Lenz wollte etwas einwerfen. Aber Ferdinand sprach schon weiter. »Du weißt, was ich meine. Ein einfaches Gemüt, noch nicht zerfressen von Skepsis und Überintelligenz. Parzival war dumm. Wäre er klug gewesen, hätte er nie den heiligen Gral erobert. Nur wer dumm ist, siegt im Leben; der andere sieht viel zu viele Hindernisse und wird unsicher, ehe er beginnt. In schwierigen Zeiten ist Einfalt das kostbarste Gut – ein Zaubermantel, der Gefahren verbirgt, in die der Superkluge wie hypnotisiert hineinrennt.«

Er trank einen Schluck und sah mich mit seinen riesigen blauen Augen an, die wie ein Stück Himmel in dem zerklüfteten Gesicht saßen. »Nie zuviel wissen wollen, Robby! Je weniger man weiß, desto einfacher ist es, zu leben. Wissen macht frei – aber unglücklich. Komm, trink mit mir auf die Einfalt, die Dummheit und was zu ihr gehört – auf die Liebe, den Glauben an die Zukunft, die Träume vom Glück —, auf die herrliche Dummheit, das verlorene Paradies…«

Er saß schwer und massig da, plötzlich in sich selbst und seine Trunkenheit versunken, wie ein einsamer Hügel von unangreifbarer Schwermut. Sein Leben war kaputt, und er wußte, daß er es nicht mehr zusammenbringen konnte. Er hauste in seinem großen Atelier und hatte ein Verhältnis mit seiner Haushälterin. Die Frau war fest und derb. Grau dagegen, trotz seines mächtigen Körpers, empfindsam und haltlos. Er kam nicht los von ihr, und es war ihm wohl auch schon egal. Er war zweiundvierzig Jahre alt.

Obschon ich wußte, daß es die Betrunkenheit war, fühlte ich doch einen leisen, merkwürdigen Schauer, als ich ihn so sah. Er kam nicht oft und trank fast immer allein in seinem Atelier. Das bringt einen rasch ‘runter.

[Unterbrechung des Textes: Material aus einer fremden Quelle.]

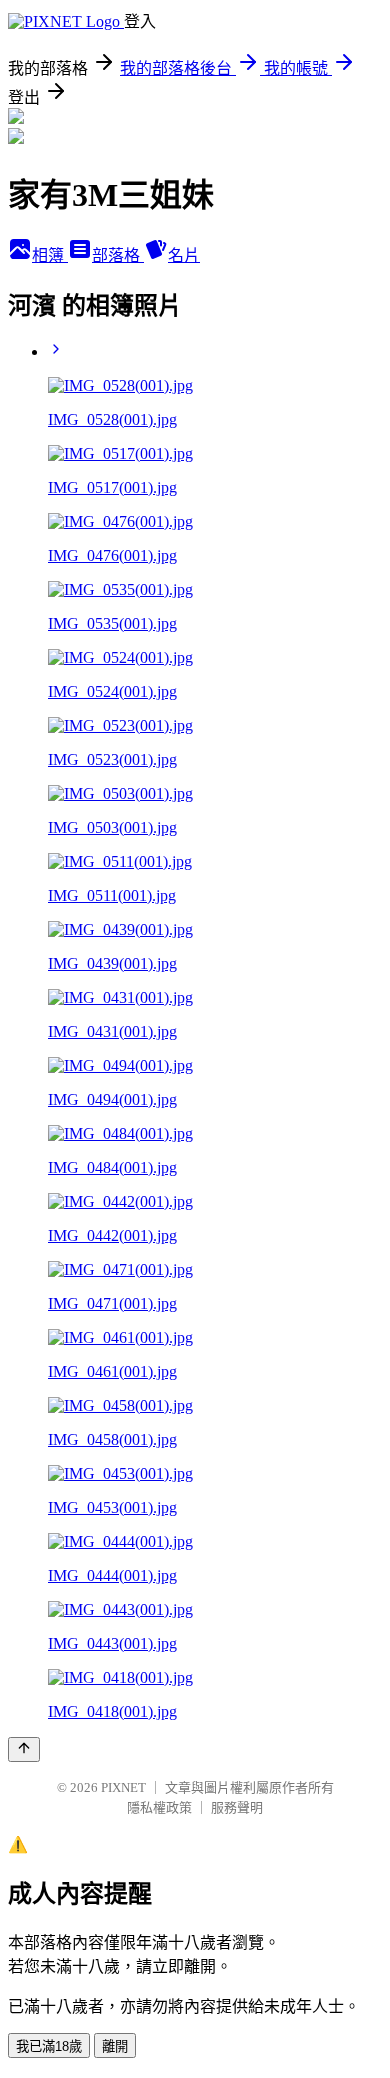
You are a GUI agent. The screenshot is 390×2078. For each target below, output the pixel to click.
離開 (115, 2046)
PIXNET (123, 1787)
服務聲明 (237, 1807)
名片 (184, 255)
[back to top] (24, 1749)
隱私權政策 (159, 1807)
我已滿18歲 (49, 2046)
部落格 (118, 255)
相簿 (50, 255)
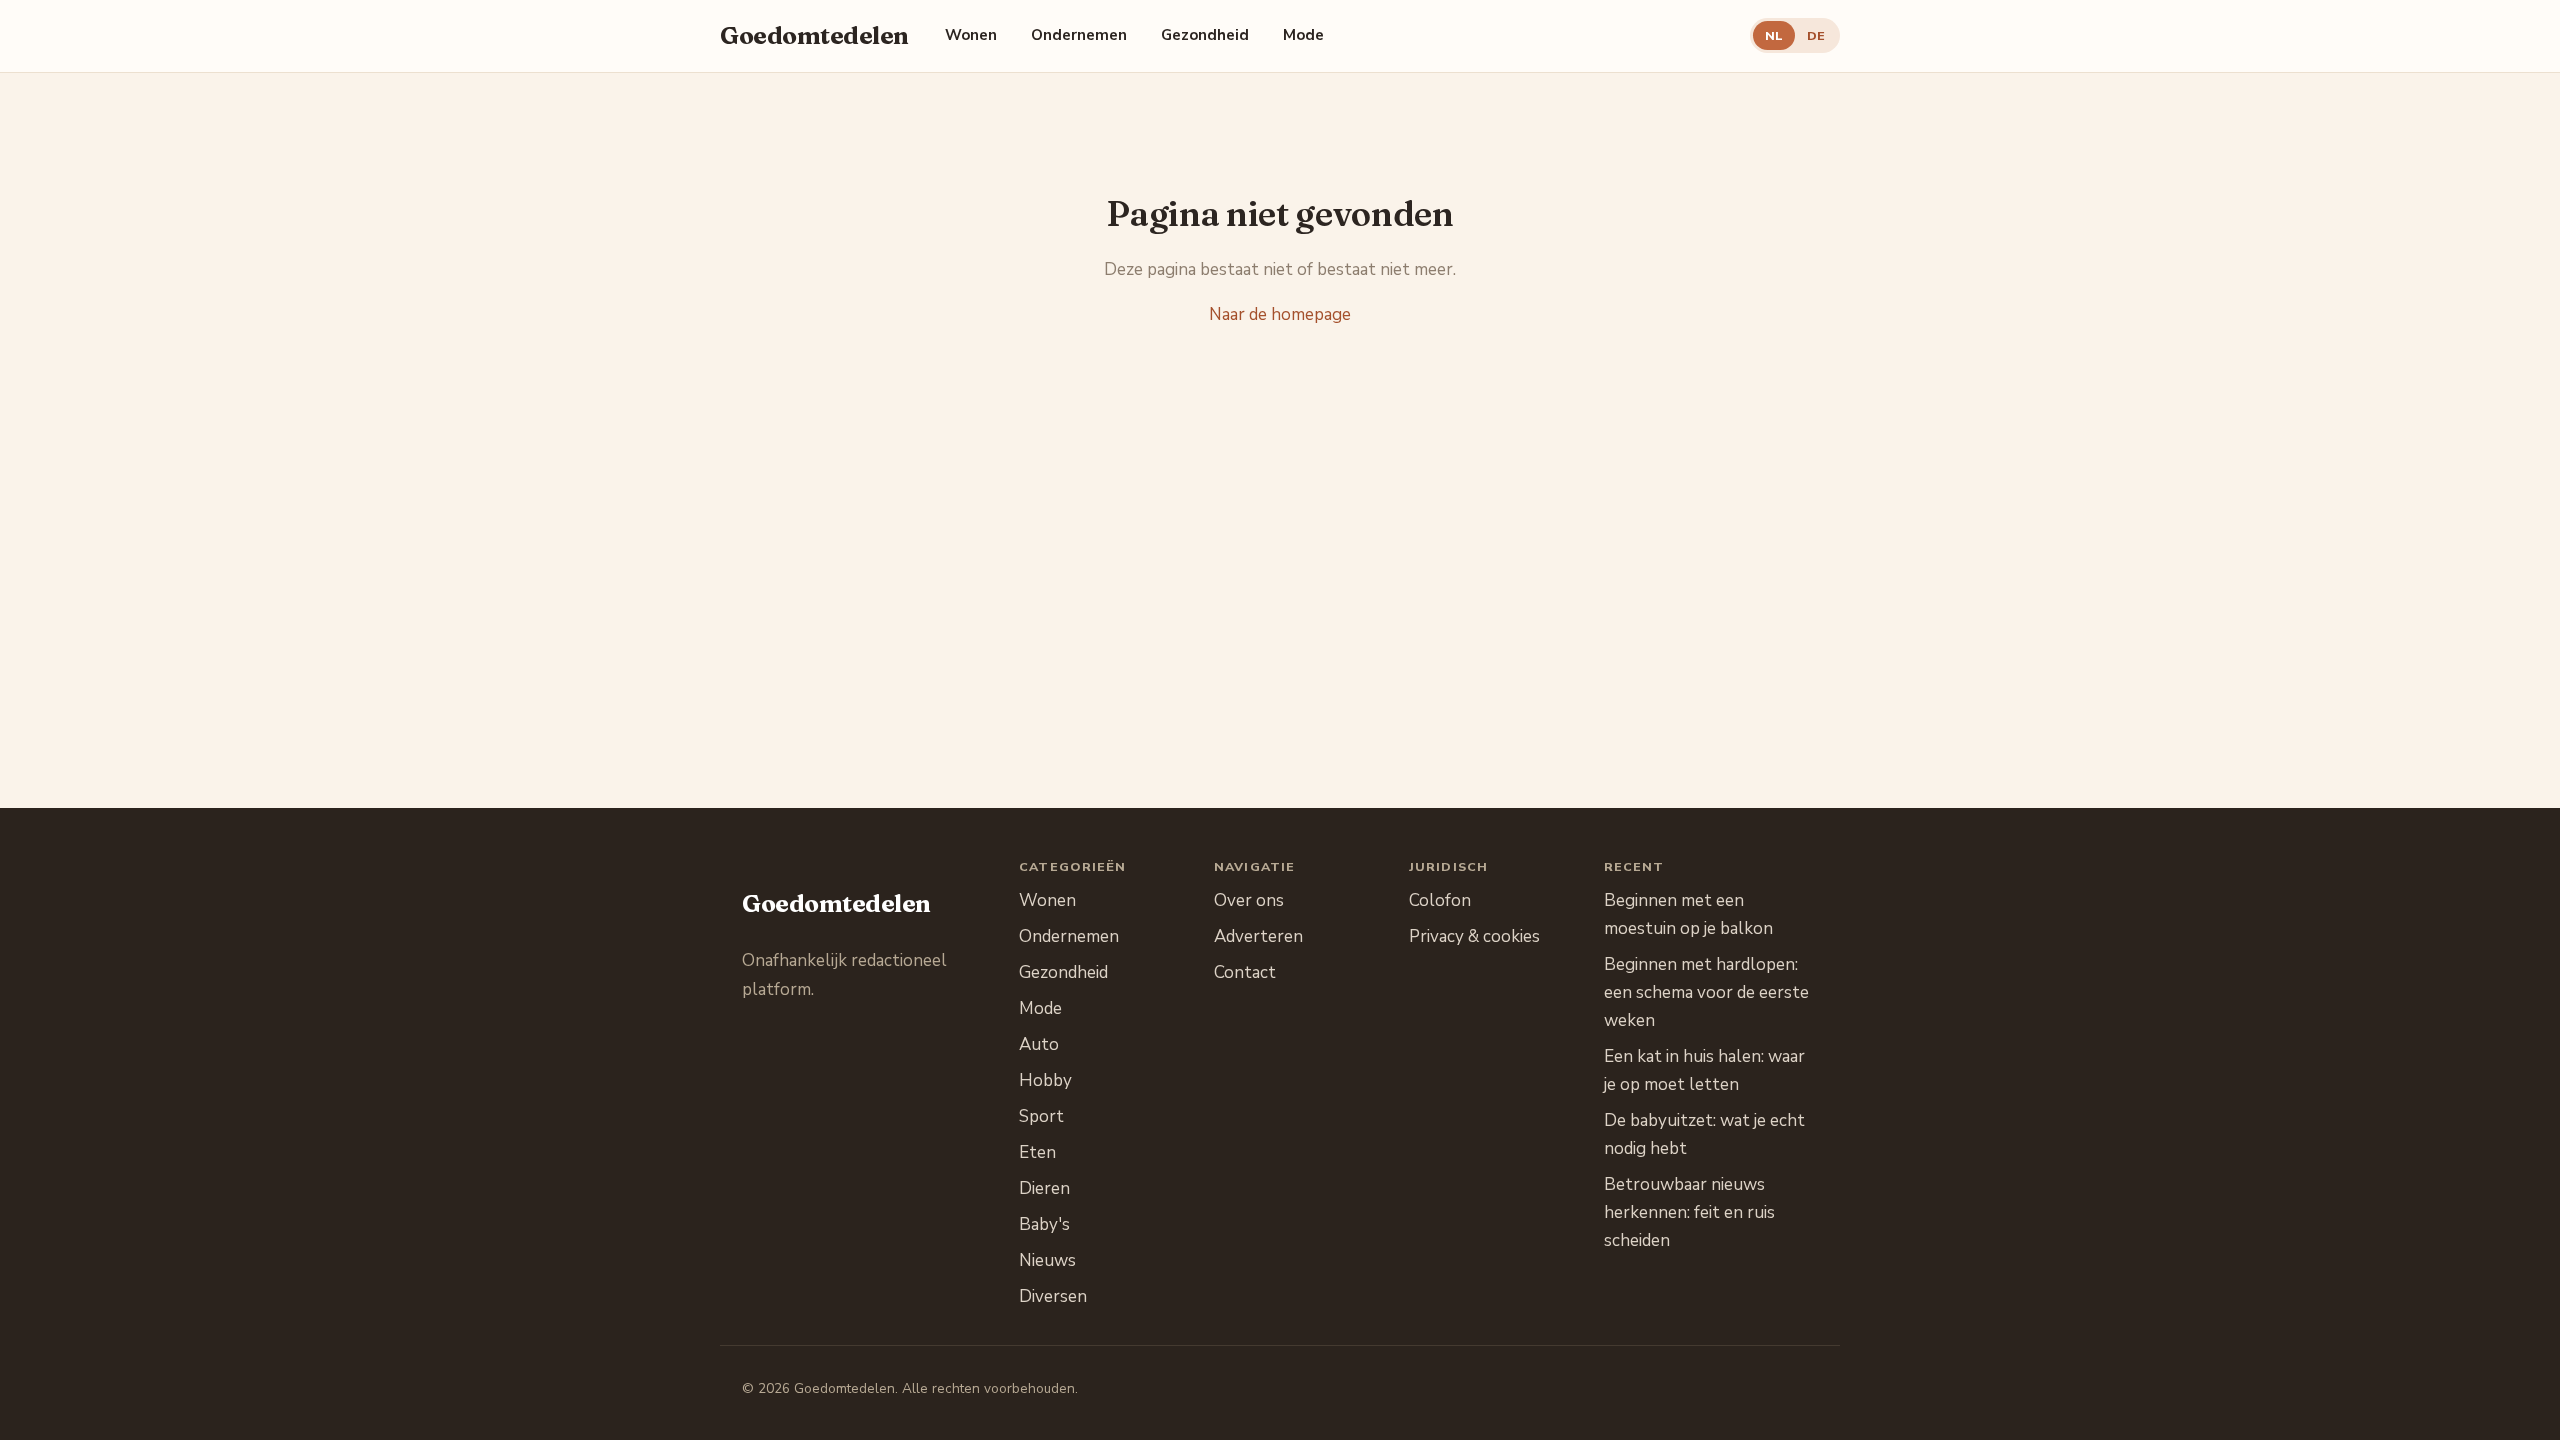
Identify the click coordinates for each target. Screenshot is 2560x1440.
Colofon (1440, 900)
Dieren (1044, 1188)
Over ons (1249, 900)
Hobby (1045, 1080)
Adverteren (1258, 936)
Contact (1245, 972)
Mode (1303, 35)
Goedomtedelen (814, 35)
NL (1774, 35)
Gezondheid (1205, 35)
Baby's (1044, 1224)
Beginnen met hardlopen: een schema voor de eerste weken (1706, 992)
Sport (1041, 1116)
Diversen (1053, 1296)
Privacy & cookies (1474, 936)
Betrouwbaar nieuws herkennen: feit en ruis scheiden (1689, 1212)
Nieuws (1047, 1260)
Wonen (971, 35)
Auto (1039, 1044)
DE (1816, 35)
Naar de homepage (1280, 314)
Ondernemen (1079, 35)
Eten (1037, 1152)
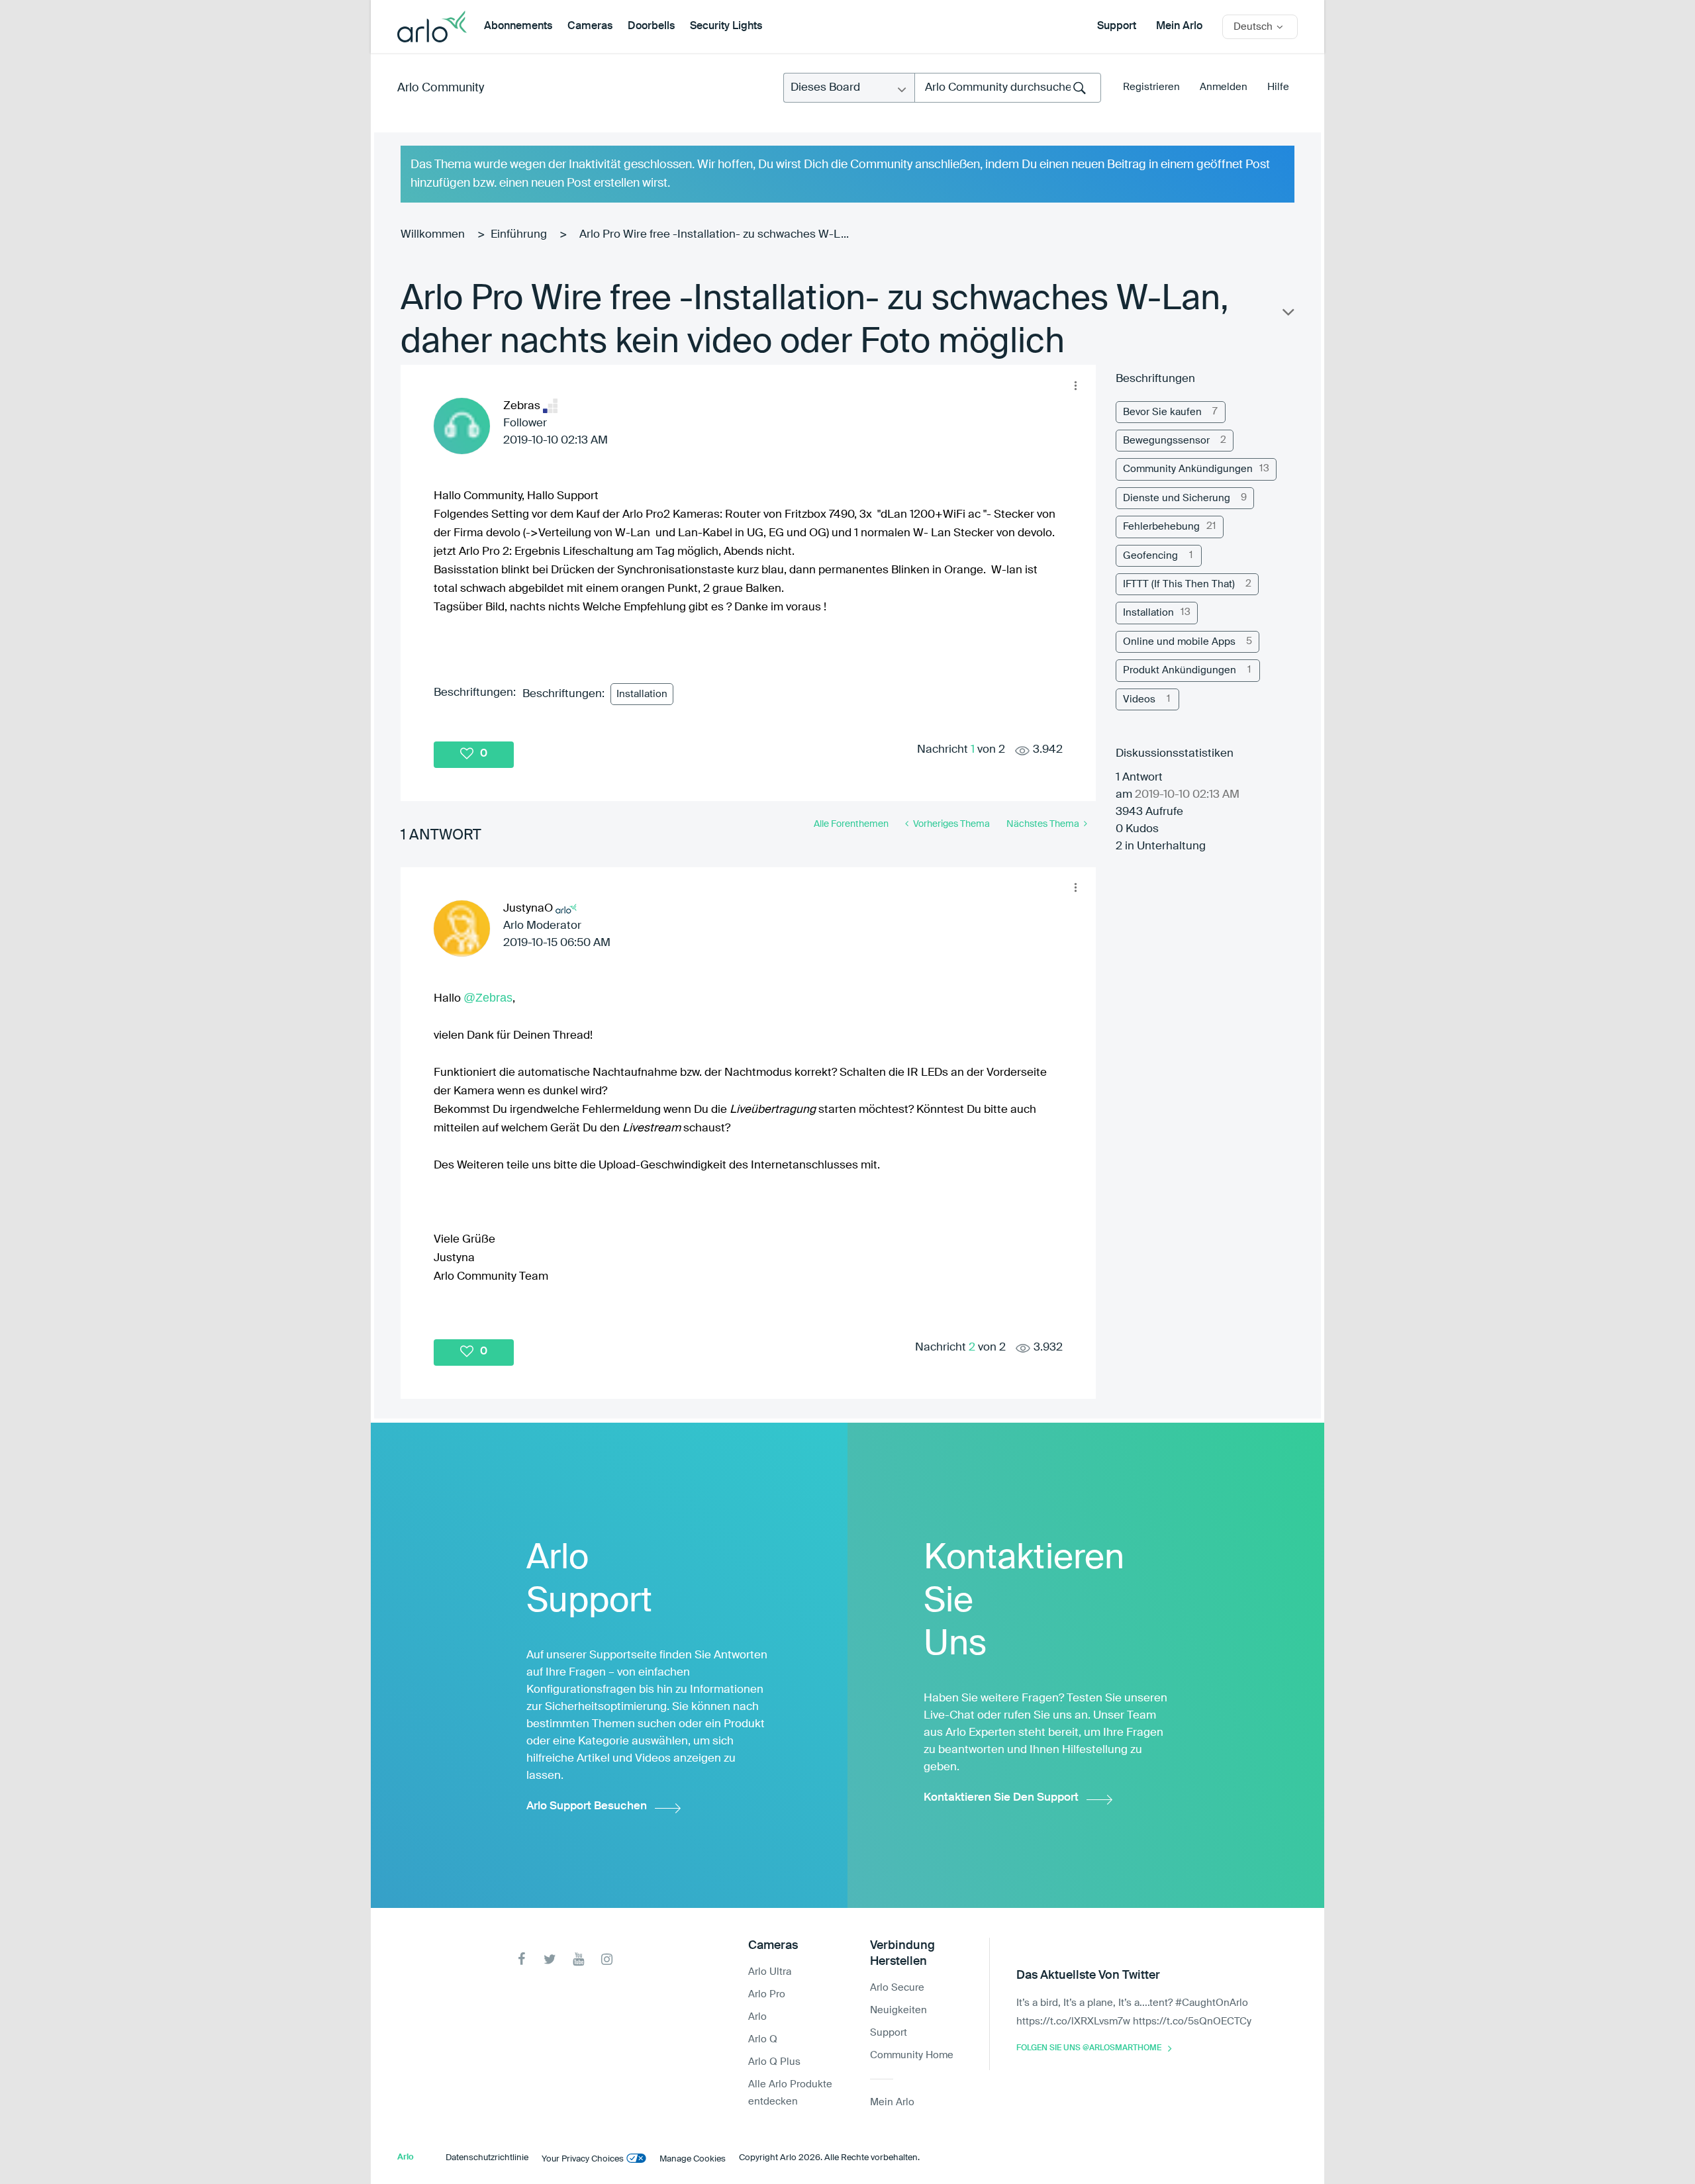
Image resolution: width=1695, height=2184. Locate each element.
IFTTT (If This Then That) (1179, 584)
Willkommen (433, 234)
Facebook (521, 1959)
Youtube (578, 1959)
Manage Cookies (692, 2159)
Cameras (589, 26)
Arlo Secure (897, 1988)
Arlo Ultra (769, 1972)
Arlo (757, 2017)
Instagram (607, 1959)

Ein Lächeln huschte über sein Gesicht. Er drückte mir ein Glas in die Hand. »Trink, Robby. Und rette dich. Denk daran, was ich dir gesagt habe.«

»Gut, Ferdinand!«

Lenz zog das Grammophon auf. Er hatte einen Haufen Negerplatten und spielte ein paar – vom Mississippi, von Baumwollpflückern und von den schwülen Nächten an den blauen tropischen Flüssen.